Ideally, the goal of our judicial system should be to discover truth. The system as it actually exists is frequently an exercise in gamesmanship, with the most clever manipulator winning. Despite this, the system sometimes does work.


The Crowe case is well-known in the San Diego area. The brother and friends of the victim were accused after “confessing” during hours-long interrogations during which police lied to them. The recent trial of a drifter police initially ignored cleared the brother and friends.


The OJ case was widely publicized nationally, even internationally.


The Innocence Project and several similar efforts are clearing people by getting DNA evidence evaluated. Some of these people have been in prison for years, even on death row.


In the Potter book, someone went to prison for years for a mass-murder committed by someone else. This is revealed late in the book, so for most of the book the prisoner appears to be a villain. If the reader regards the character as a villain, are they responding to a false evaluation deliberately encouraged by the author? Does the reader’s feeling about (response to) the character change when the author reveals the “truth”?


In the Crowe case, people can have several views of the brother, which can change over time. He is a victim of bad police. There must have been something despite what the jury decided (“where there’s smoke there’s fire”). He is completely innocent.


In the OJ case, some people believe he is innocent and some people believe he is a murderer running loose who got off through expensive lawyers and the race card.


In the Innocence Project cases, most of society accepted the people’s guilt until the old evidence was retested with new DNA technologies.

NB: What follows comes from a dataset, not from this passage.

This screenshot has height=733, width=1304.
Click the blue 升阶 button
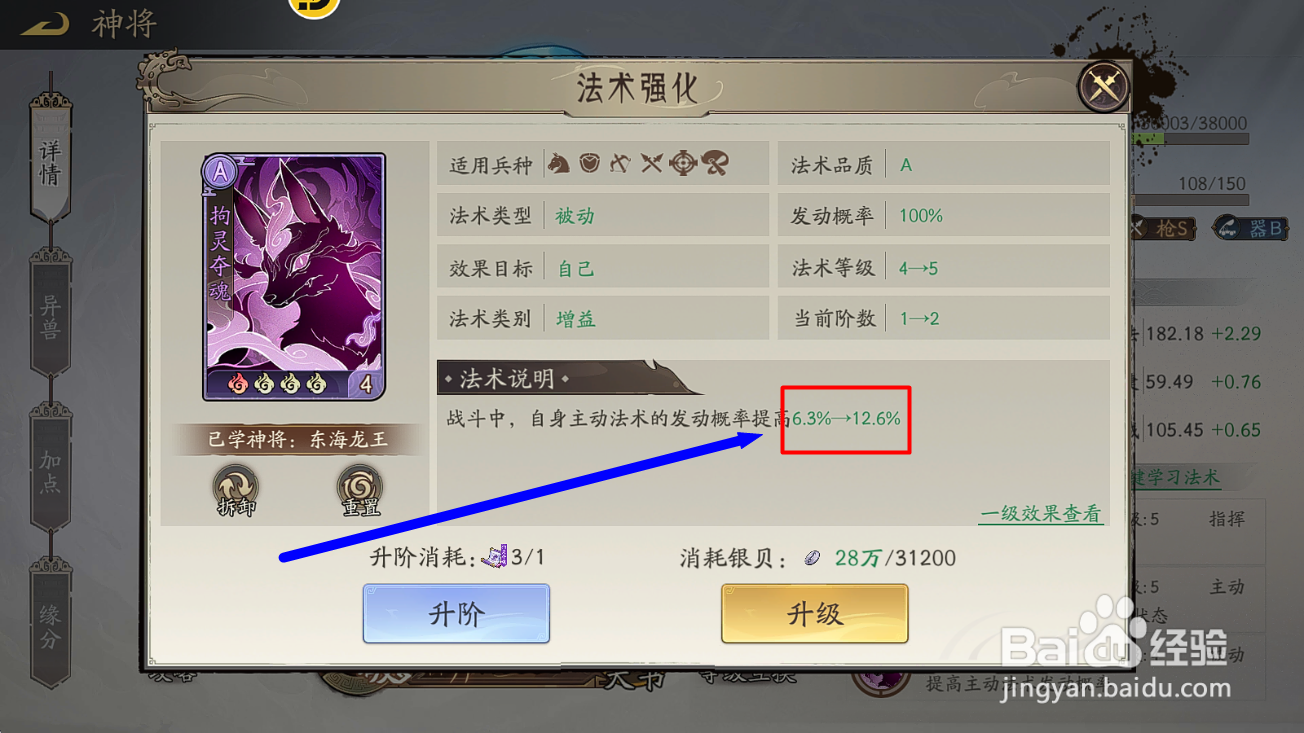click(456, 613)
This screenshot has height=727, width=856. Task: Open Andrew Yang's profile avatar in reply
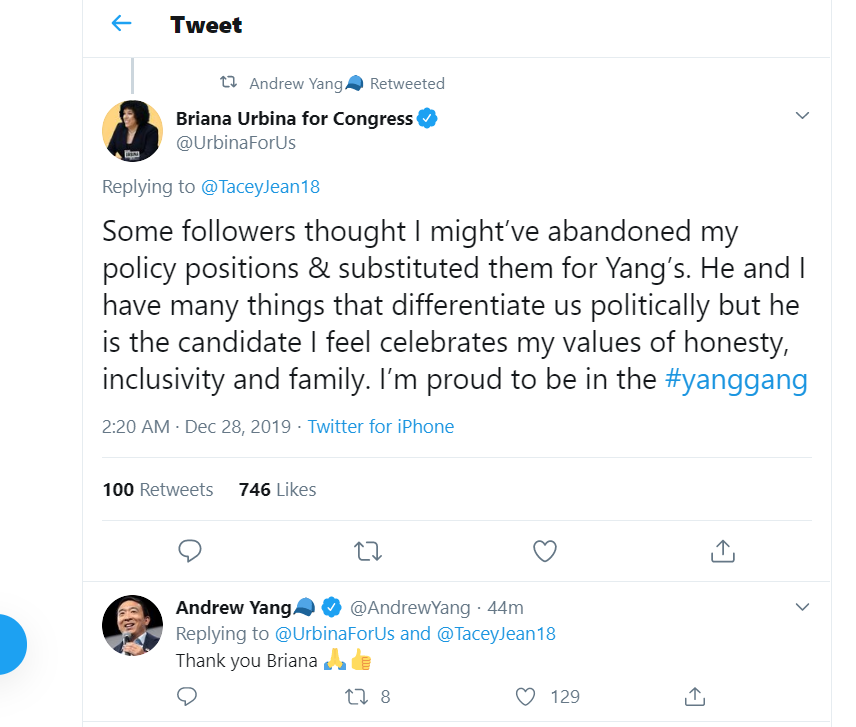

In all of these examples, how people respond to the individuals involved depends on what stage of the legal/truth process we are discussing and on people’s beliefs about the validity of the process. Have the individuals under discussion changed? (Always, but not in ways relevant to this discussion.) Have the “facts” changed? (Sometimes.) Are people responding to evaluations of the individuals (world) rather than the individuals themselves? (Always.)